SELECT SUM(ind_count)
FROM (
  SELECT uid, count(*) as ind_count
  FROM demographics
  WHERE age <> 30
  GROUP BY uid
);

could result in us loading out the data for a query such as:

SELECT
  uid,
  count(*) as ind_count,
  SUM(CASE WHEN age = 30 THEN 1 ELSE 0 END) as age_30_exclusion
FROM demographics
GROUP BY uid

we would then in the cloak have to check how many individual users were affected by the exclusion filter. If there are sufficient users, then we do nothing, but if there aren't enough users excluded we would have to adjust the aggregates for the users where the condition has to be removed... Now this is all doable, but I am very skeptical about the queries we would have to generate to support this kind of query. Effectively we have to rid the query of the WHERE-conditions in order to compute both the cases with and without the condition. It seems like this effectively leads to full table scans and horrible query performance? One would think this would be the case in the non-uid approach too, where the difference is that the subsequent post-processing and aggregation has to happen in the cloak too? It would however still most likely require us to compute over substantial parts of the tables.

[sebastian]

This does get hairy... If the condition is in a subquery, then we have to float it up one level and perform the same style as exclusion tests as above.

I.e. analyst query:

SELECT SUM(ind_count)
FROM (
  SELECT uid, count(*) as ind_count
  FROM (
    SELECT uid
    FROM demographics
    WHERE age <> 30
  ) d
  GROUP BY uid
) t;

would have to result in the condition being dropped and the column floated to the top-level user column where we can do the condition checking, resulting in the cloak query

SELECT
  uid,
  count(*) as ind_count,
  -- The number of rows that would have been excluded if the condition was in place.
  -- If there are enough distinct users with this condition, then we have to subtract
  -- `age_30_exclusion` from this users `ind_count`
  SUM(CASE WHEN age = 30 THEN 1 ELSE 0 END) as age_30_exclusion
FROM (
  SELECT uid, age
  FROM demographics
) d
GROUP BY uid;

---

Now if there is an aggregate in a sub-sub-query that itself contains a NEGAND, then we need to create the same conditional checks in the sub-sub-query for then to propagate these further back up to the cloak. I.e. the following user query:

SELECT SUM(ind_count)
FROM (
  SELECT uid, SUM(name_count) as ind_count
  FROM (
    SELECT uid, name, count(*) as name_count
    FROM demographics
    WHERE age <> 30
    GROUP BY uid, name
  ) d
  GROUP BY uid
) t;

would have to result in something along the following lines for the cloak?

SELECT
  uid,
  SUM(name_count) as ind_count,
  -- The number of total rows that would have been excluded for this user
  -- if the filter was applied.

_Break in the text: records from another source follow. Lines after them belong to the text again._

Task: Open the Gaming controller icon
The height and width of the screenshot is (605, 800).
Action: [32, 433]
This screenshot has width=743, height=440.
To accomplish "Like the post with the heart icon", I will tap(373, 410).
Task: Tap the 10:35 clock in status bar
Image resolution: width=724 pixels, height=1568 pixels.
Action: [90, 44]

If there are enough distinct users with the filter,
  -- the `ind_count` should be decreased by `total_name_count_age_30_exclusion`
  -- for this user
  SUM(name_count_age_30_exclusion) as total_name_count_age_30_exclusion
FROM (
  SELECT
    uid,
    name,
    count(*) as name_count,
    -- The number of rows that would have been excluded if the condition was in place.
    -- It needs to floated up to the `cloak`
    SUM(CASE WHEN age = 30 THEN 1 ELSE 0 END) as name_count_age_30_exclusion
  FROM demographics
  GROUP BY uid, name
) d
GROUP BY uid

[sebastian]

All this seems easy enough for count's, but substantially more tricky when it comes to other aggregates, where we end up having to float a significantly higher and distinct set of values up to the cloak for it to understand what needs to happen...

[sebastian]

Moving this out of the current release. This release will contain fixes that solve the challenge problems.